● TASK BRIEF: Copy out the lines of the listing word for word, starting at the line containing "Given: Open the Barr link" and ending with the line containing "I will pos(231,595).", both included.

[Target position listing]
[start]

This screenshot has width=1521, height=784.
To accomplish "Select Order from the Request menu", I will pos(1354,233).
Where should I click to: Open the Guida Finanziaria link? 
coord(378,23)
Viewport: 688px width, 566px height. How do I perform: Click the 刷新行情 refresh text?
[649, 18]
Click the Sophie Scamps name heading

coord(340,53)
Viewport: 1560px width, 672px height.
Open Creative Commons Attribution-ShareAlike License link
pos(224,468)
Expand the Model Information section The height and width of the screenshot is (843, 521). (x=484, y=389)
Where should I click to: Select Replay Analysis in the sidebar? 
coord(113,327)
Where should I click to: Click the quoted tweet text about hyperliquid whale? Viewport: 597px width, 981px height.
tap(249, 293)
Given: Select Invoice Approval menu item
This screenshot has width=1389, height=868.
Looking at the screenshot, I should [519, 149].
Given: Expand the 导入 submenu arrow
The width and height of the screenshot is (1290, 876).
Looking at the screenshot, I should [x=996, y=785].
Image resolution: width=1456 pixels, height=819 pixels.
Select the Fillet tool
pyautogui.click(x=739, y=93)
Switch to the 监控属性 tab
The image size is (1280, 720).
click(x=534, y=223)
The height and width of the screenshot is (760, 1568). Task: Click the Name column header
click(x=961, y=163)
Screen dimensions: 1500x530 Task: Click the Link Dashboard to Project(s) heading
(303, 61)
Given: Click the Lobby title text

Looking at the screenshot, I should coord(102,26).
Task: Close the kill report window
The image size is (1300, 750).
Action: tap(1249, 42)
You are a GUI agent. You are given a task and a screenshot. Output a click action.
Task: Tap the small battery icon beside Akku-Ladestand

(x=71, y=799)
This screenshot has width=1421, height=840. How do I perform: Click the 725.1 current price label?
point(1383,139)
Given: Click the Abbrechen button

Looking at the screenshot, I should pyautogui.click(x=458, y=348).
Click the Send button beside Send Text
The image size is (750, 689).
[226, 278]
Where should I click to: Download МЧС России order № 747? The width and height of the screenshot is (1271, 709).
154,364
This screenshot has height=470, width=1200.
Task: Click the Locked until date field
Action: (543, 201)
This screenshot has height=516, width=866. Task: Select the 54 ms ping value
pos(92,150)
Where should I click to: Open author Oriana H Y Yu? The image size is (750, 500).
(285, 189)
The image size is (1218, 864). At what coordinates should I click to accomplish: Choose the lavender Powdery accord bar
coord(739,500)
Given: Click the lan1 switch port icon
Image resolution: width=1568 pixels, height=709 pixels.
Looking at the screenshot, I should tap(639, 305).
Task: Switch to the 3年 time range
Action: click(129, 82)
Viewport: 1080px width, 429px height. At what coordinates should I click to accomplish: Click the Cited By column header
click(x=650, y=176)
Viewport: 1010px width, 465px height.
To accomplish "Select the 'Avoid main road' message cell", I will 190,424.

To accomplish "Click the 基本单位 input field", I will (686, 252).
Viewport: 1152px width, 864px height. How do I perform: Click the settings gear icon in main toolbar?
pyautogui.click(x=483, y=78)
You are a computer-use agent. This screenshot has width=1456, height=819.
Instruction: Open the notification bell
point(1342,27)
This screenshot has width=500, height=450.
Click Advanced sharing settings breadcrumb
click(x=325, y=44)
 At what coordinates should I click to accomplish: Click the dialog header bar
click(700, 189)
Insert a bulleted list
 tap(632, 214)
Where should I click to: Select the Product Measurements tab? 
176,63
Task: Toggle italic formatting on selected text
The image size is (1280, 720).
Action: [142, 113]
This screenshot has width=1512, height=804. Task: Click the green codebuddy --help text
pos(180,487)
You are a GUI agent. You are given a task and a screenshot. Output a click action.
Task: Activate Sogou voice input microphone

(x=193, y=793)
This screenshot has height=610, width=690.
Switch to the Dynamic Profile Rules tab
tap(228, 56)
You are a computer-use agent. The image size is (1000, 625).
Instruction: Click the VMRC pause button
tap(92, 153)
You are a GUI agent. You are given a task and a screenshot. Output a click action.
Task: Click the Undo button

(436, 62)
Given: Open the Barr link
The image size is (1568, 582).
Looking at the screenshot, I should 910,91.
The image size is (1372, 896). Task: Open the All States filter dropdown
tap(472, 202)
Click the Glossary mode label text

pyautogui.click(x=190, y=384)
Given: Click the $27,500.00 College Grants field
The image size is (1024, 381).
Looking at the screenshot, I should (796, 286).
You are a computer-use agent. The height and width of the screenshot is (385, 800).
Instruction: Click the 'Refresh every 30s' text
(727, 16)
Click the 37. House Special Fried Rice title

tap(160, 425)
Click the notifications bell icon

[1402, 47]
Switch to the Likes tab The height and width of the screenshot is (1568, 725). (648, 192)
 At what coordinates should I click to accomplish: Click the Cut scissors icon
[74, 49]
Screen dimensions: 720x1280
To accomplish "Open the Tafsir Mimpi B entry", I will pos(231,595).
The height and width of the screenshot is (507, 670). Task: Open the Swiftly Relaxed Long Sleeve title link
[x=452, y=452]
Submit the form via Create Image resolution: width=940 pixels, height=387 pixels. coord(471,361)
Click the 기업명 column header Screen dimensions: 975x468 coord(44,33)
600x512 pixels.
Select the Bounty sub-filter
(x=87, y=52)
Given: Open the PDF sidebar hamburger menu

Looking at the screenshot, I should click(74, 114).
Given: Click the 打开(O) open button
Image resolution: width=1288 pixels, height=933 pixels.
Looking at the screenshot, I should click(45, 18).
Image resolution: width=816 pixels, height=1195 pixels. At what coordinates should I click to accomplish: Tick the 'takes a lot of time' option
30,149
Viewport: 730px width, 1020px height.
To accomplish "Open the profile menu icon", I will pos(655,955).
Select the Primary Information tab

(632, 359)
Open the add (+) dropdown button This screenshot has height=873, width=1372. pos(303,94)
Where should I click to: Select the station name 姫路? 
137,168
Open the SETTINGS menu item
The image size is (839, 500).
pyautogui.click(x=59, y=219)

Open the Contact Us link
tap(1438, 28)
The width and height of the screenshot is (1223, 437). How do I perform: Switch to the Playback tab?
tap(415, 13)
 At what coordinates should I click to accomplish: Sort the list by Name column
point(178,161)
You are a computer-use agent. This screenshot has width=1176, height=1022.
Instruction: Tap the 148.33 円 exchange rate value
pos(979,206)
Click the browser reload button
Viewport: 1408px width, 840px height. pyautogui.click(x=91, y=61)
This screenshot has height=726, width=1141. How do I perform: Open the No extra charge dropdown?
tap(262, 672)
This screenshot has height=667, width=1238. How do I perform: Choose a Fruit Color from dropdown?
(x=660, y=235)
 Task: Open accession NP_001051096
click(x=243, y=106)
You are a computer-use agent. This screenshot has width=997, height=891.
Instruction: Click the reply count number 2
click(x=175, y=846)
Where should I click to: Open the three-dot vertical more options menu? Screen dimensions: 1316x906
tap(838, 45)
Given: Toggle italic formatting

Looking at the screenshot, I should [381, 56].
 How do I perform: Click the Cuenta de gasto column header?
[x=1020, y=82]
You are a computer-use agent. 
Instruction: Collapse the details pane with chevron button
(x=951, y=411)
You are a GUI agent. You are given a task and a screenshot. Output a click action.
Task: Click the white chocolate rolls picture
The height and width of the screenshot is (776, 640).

[end]

● WORKED ANSWER:
Given: Open the Barr link
The image size is (1568, 582).
Looking at the screenshot, I should 910,91.
The image size is (1372, 896). Task: Open the All States filter dropdown
tap(472, 202)
Click the Glossary mode label text

pyautogui.click(x=190, y=384)
Given: Click the $27,500.00 College Grants field
The image size is (1024, 381).
Looking at the screenshot, I should (796, 286).
You are a computer-use agent. The height and width of the screenshot is (385, 800).
Instruction: Click the 'Refresh every 30s' text
(727, 16)
Click the 37. House Special Fried Rice title

tap(160, 425)
Click the notifications bell icon

[1402, 47]
Switch to the Likes tab The height and width of the screenshot is (1568, 725). (648, 192)
 At what coordinates should I click to accomplish: Click the Cut scissors icon
[74, 49]
Screen dimensions: 720x1280
To accomplish "Open the Tafsir Mimpi B entry", I will pos(231,595).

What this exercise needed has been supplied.